INPUT MATERIAL: Begin

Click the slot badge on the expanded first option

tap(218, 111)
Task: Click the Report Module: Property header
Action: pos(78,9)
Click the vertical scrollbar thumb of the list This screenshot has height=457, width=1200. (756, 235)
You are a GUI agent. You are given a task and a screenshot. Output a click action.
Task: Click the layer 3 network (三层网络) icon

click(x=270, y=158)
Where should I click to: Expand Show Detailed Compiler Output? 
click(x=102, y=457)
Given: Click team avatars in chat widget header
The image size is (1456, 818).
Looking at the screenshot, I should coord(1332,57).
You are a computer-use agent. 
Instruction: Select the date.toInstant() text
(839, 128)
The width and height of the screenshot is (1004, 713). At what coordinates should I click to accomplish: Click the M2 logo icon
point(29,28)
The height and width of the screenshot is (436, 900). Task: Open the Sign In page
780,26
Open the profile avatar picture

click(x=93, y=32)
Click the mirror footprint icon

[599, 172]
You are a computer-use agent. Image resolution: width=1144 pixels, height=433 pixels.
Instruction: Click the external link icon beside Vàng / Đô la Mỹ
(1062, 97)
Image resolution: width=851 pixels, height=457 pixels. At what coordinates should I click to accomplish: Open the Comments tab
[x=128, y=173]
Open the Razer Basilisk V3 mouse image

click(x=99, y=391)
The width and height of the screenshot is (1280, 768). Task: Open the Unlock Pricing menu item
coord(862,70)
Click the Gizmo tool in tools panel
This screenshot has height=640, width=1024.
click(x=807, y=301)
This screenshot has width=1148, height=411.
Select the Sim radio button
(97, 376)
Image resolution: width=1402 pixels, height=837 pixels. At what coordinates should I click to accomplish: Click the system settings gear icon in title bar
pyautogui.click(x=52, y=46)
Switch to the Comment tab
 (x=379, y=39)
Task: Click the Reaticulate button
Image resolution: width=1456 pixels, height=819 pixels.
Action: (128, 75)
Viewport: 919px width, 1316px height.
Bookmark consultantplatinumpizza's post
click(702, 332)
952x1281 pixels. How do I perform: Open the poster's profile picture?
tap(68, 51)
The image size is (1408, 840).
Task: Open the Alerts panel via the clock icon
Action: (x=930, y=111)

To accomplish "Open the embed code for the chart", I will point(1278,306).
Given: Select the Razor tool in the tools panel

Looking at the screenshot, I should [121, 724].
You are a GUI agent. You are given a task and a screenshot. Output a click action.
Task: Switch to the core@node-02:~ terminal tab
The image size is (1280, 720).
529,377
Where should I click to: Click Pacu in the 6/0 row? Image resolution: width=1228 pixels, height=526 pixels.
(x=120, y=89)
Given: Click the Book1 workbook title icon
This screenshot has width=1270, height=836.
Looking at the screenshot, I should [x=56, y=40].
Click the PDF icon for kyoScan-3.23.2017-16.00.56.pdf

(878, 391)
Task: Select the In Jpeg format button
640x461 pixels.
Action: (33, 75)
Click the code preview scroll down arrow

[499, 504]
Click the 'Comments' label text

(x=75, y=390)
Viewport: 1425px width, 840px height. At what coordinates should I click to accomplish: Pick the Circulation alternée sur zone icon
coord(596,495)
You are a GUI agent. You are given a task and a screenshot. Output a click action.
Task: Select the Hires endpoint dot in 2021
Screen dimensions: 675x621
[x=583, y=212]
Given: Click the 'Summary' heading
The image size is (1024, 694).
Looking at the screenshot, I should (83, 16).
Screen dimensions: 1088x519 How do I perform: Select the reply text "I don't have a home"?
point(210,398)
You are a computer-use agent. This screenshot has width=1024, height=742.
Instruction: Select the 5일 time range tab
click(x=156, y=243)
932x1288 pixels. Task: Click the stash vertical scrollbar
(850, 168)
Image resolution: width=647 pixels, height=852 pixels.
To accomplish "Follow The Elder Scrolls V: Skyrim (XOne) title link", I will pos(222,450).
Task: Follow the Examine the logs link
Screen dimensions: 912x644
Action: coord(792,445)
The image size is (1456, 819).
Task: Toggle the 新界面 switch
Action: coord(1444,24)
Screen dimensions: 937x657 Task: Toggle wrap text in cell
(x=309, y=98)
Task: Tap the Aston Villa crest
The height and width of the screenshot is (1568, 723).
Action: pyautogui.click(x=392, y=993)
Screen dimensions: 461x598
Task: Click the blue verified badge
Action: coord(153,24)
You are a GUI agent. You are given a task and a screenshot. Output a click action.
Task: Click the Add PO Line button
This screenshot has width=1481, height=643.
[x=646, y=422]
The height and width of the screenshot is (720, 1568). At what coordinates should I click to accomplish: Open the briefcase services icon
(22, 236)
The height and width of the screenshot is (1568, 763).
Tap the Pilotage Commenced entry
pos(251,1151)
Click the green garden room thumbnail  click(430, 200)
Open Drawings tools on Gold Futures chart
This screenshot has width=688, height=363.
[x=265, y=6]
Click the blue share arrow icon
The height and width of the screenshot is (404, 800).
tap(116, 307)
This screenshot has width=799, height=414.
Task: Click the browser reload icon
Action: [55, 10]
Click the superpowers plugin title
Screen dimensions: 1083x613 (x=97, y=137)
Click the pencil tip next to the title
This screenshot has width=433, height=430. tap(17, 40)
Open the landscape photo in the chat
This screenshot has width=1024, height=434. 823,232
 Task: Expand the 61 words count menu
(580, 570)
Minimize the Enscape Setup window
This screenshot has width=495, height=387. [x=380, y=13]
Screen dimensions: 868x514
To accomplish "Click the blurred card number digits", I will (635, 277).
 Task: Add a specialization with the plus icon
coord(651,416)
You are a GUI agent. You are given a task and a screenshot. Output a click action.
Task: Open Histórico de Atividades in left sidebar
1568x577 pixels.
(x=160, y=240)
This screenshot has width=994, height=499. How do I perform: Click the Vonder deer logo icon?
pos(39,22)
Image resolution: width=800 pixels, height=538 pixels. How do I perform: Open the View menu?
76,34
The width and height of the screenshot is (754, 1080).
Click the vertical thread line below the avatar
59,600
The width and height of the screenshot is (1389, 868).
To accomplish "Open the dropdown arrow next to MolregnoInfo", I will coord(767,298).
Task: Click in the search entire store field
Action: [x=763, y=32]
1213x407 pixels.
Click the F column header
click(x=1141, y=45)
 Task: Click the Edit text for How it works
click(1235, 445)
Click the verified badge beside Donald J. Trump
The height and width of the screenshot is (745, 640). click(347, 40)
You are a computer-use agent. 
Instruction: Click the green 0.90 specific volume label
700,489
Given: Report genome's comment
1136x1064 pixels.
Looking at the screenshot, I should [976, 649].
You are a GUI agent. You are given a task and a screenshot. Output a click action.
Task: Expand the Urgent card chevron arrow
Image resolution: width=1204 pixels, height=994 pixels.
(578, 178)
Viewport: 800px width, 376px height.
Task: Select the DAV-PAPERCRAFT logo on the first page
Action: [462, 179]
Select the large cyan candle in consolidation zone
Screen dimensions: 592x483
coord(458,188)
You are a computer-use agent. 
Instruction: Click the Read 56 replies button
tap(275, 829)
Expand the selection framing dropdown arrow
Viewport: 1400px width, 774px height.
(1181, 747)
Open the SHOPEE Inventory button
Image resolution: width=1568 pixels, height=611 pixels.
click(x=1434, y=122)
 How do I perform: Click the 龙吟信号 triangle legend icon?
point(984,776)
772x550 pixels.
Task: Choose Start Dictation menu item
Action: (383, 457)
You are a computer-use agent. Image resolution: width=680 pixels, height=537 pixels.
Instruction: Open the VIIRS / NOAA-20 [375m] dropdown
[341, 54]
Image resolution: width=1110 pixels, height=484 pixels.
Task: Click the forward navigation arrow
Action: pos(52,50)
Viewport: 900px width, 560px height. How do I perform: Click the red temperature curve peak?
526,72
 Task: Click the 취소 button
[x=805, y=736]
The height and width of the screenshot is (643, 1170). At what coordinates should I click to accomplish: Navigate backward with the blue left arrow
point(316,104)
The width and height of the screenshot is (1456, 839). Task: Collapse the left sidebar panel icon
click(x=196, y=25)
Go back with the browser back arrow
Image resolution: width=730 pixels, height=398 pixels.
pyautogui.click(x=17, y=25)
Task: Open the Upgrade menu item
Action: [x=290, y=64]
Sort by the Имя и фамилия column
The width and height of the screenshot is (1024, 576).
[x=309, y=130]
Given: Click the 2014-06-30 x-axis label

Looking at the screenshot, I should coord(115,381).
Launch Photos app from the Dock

INPUT MATERIAL: End

▶ **AIM OF THE TASK**: Look back at the data above. Transcribe exactly the lines starting at the line that contains "Instruction: Select the date.toInstant() text" and ending at the line that contains "Task: Click the Reaticulate button".

▶ **SOLUTION FOR THIS PROBLEM**:
Instruction: Select the date.toInstant() text
(839, 128)
The width and height of the screenshot is (1004, 713). At what coordinates should I click to accomplish: Click the M2 logo icon
point(29,28)
The height and width of the screenshot is (436, 900). Task: Open the Sign In page
780,26
Open the profile avatar picture

click(x=93, y=32)
Click the mirror footprint icon

[599, 172]
You are a computer-use agent. Image resolution: width=1144 pixels, height=433 pixels.
Instruction: Click the external link icon beside Vàng / Đô la Mỹ
(1062, 97)
Image resolution: width=851 pixels, height=457 pixels. At what coordinates should I click to accomplish: Open the Comments tab
[x=128, y=173]
Open the Razer Basilisk V3 mouse image

click(x=99, y=391)
The width and height of the screenshot is (1280, 768). Task: Open the Unlock Pricing menu item
coord(862,70)
Click the Gizmo tool in tools panel
This screenshot has height=640, width=1024.
click(x=807, y=301)
This screenshot has width=1148, height=411.
Select the Sim radio button
(97, 376)
Image resolution: width=1402 pixels, height=837 pixels. At what coordinates should I click to accomplish: Click the system settings gear icon in title bar
pyautogui.click(x=52, y=46)
Switch to the Comment tab
 (x=379, y=39)
Task: Click the Reaticulate button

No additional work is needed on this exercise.